(Reuters) – New orders for capital goods by U.S. businesses rebounded in August, pointing to underlying strength in the economy.
The economic outlook also got a lift from other data on Thursday showing only a marginal increase in the number of people filing new claims for unemployment benefits last week.
“This is supportive of the U.S. economy continuing to expand at a healthy pace in the second half of the year,” said Sam Bullard, a senior economist at Wells Fargo Securities in Charlotte, North Carolina.
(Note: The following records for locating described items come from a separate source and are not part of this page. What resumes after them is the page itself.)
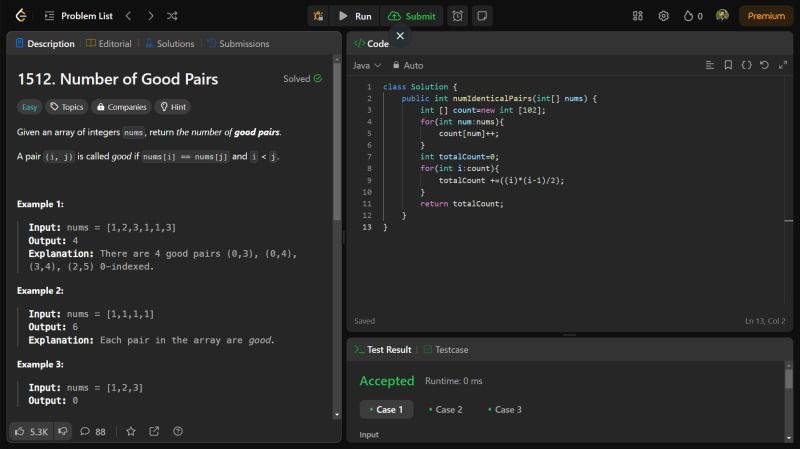The height and width of the screenshot is (449, 800).
Task: Expand the Topics tag
Action: (67, 107)
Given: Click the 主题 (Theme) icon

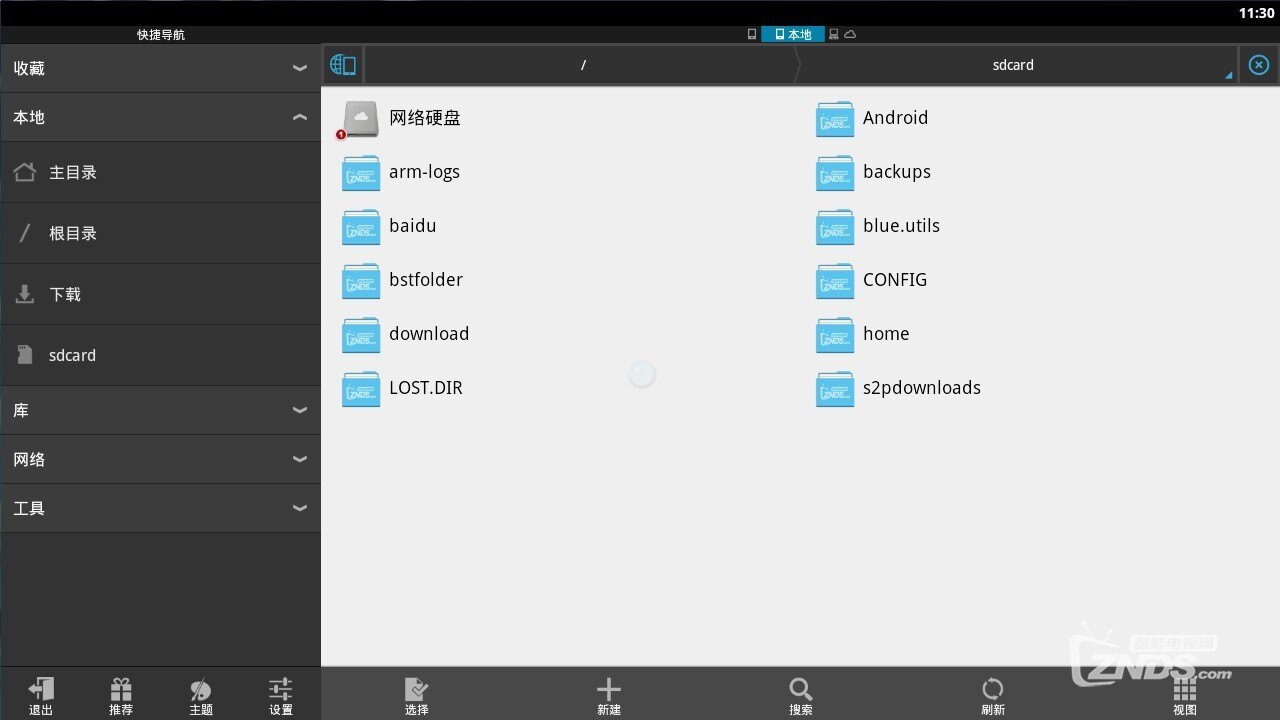Looking at the screenshot, I should click(200, 695).
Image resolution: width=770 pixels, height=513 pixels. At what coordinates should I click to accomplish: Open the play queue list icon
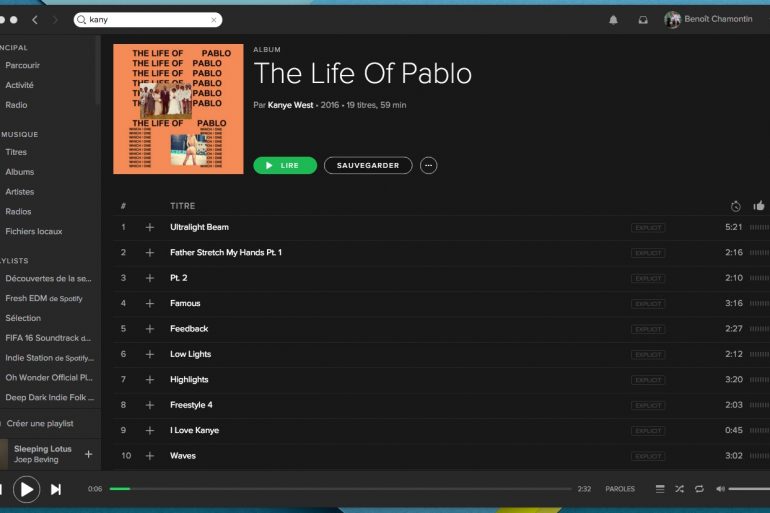tap(660, 489)
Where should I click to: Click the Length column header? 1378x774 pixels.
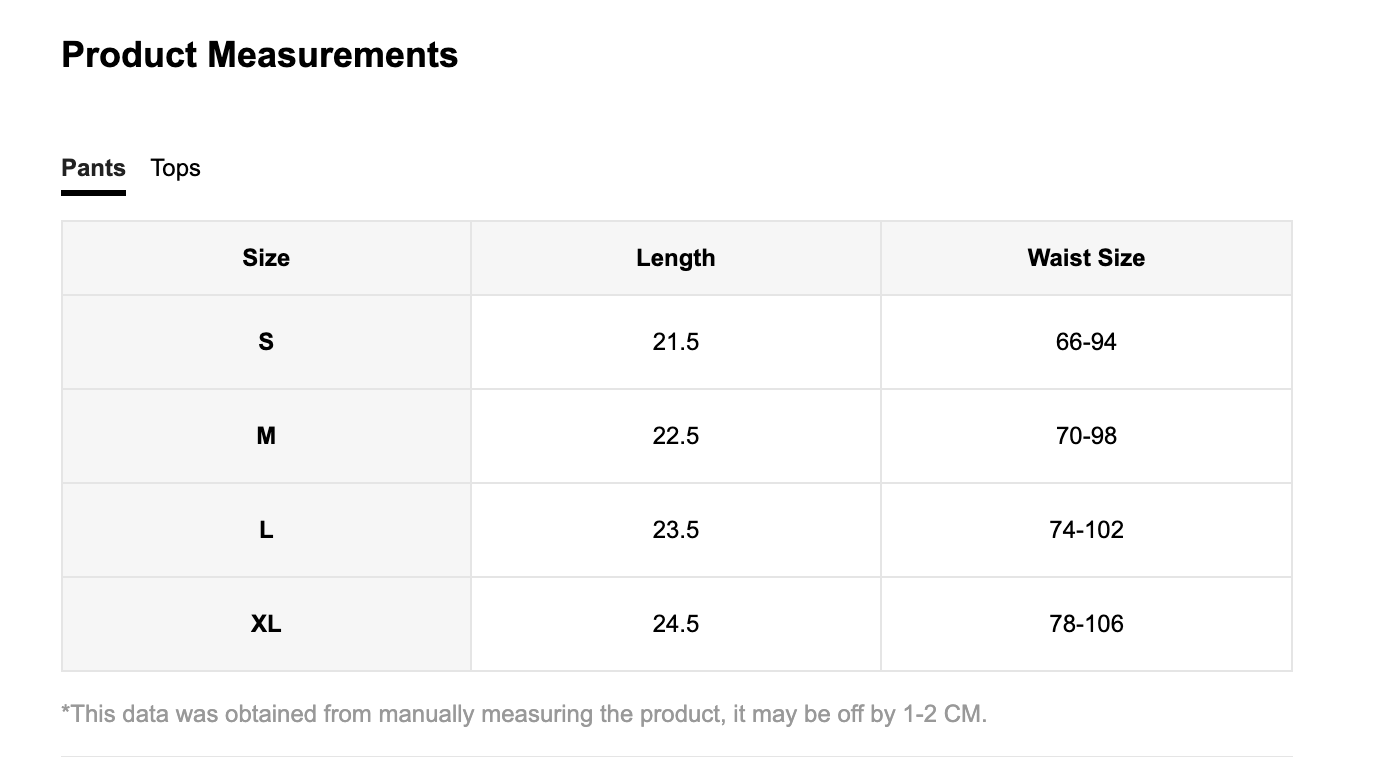pos(676,258)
The Commerce Department said non-defense capital goods orders excluding aircraft, a closely watched proxy for business spending plans, rose 0.6 percent. Orders for the so-called core capital goods orders fell by a revised 0.2 percent in July.
Last month’s increase was in line with expectations. Core capital goods orders were previously reported to have declined 0.7 percent in July.
While orders for long-lasting manufactured goods, items ranging from toasters to aircraft that are meant to last three years or more, fell a record 18.2 percent, that was payback for an aircraft-driven jump in July.
Durable goods orders increased 22.5 percent in July, the largest gain since the government started tracking the series in 1992, as civilian aircraft orders soared 315.6 percent. Orders for the volatile transportation category declined 42.0 percent last month as aircraft orders tumbled 74.3 percent.
Boeing (BA.N) reported on its website that it had received 107 orders last month, a third of July’s outsized gains. Automobile orders fell 6.4 percent following a 10.0 percent increase the prior month.
The underlying trend in new orders, however, is up and further gains are likely in the months ahead.
A manufacturing survey early this month showed a measure of new orders jumped to a near 10-1/2-year high in August and businesses showed an increased appetite for capital spending.